[Source data]
────────────────────────────────────────
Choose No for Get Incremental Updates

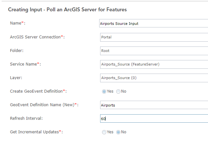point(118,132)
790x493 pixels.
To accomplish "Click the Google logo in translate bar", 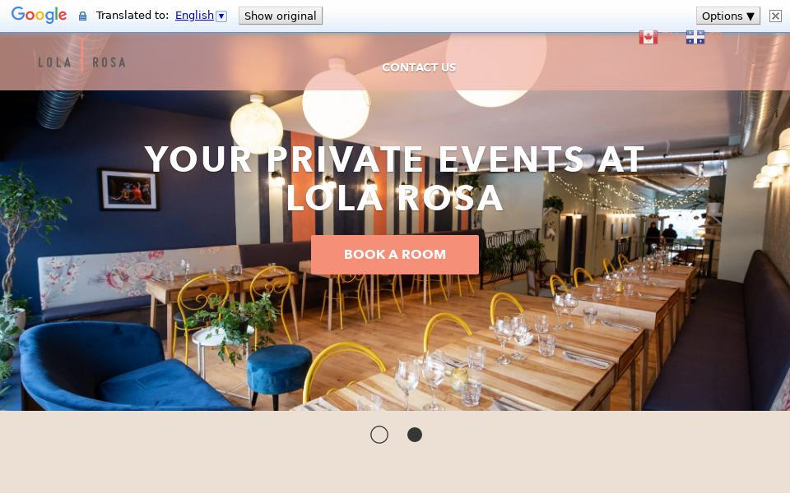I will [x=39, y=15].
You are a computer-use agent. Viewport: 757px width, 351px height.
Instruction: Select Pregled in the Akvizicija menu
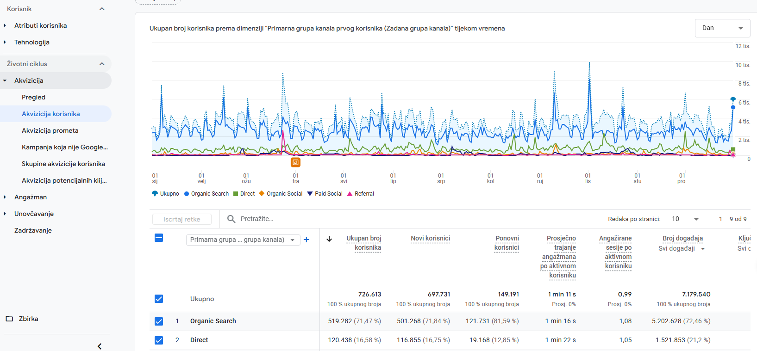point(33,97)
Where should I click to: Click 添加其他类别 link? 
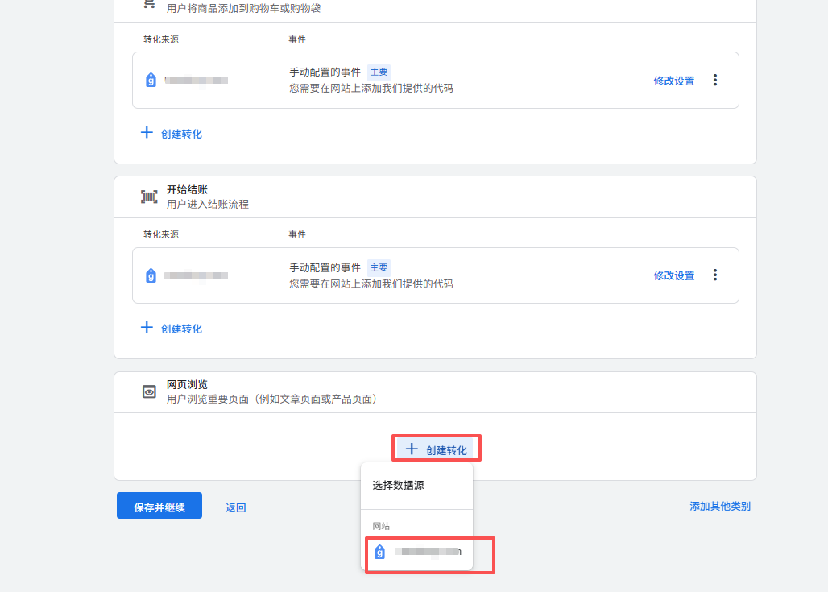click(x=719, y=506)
────────────────────────────────────────
What is needed
Set down every line exactly as it appears, from the line containing "You are a computer-use" through the last line, and omit the pictures.

Answer to the exercise
You are a computer-use agent. Viewport: 757px width, 351px height.
Instruction: Select Pregled in the Akvizicija menu
point(33,97)
Where should I click to: Click 添加其他类别 link? 
click(x=719, y=506)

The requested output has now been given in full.